Saved entries:

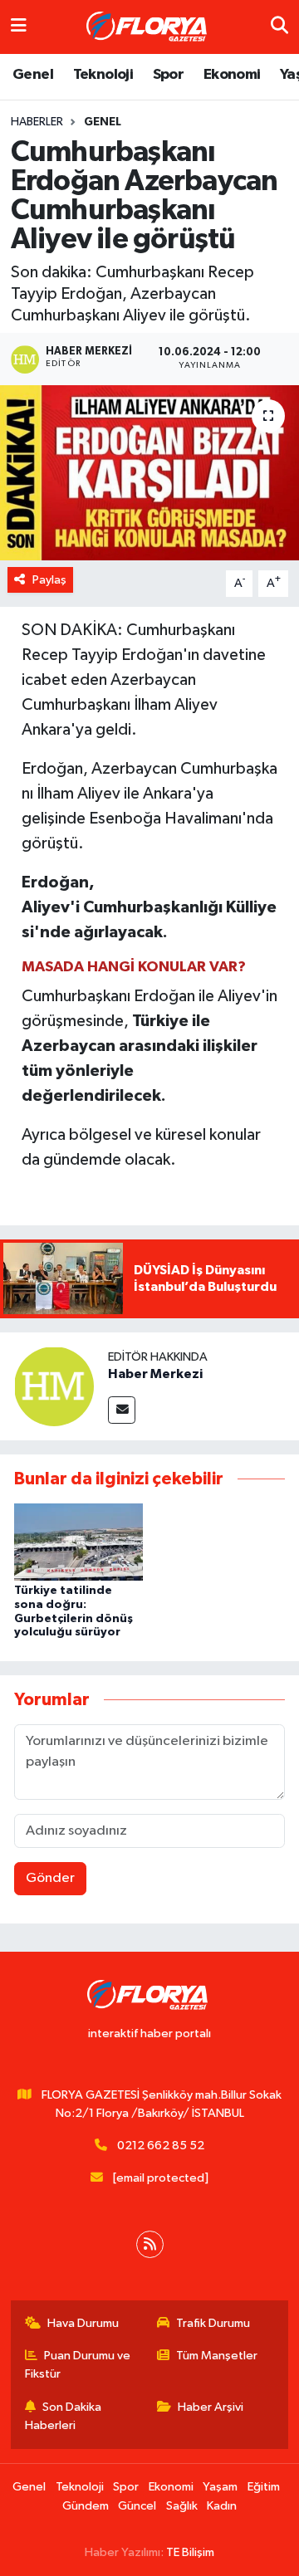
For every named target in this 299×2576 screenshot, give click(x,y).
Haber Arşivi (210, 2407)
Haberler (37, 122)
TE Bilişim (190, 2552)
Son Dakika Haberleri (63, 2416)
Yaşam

__WHAT YOU ARE ASKED TO DO__
Set down the data above word for word, leaving every picture out.

__FINAL ANSWER__
For every named target in this 299×2576 screenshot, give click(x,y).
Haber Arşivi (210, 2407)
Haberler (37, 122)
TE Bilişim (190, 2552)
Son Dakika Haberleri (63, 2416)
Yaşam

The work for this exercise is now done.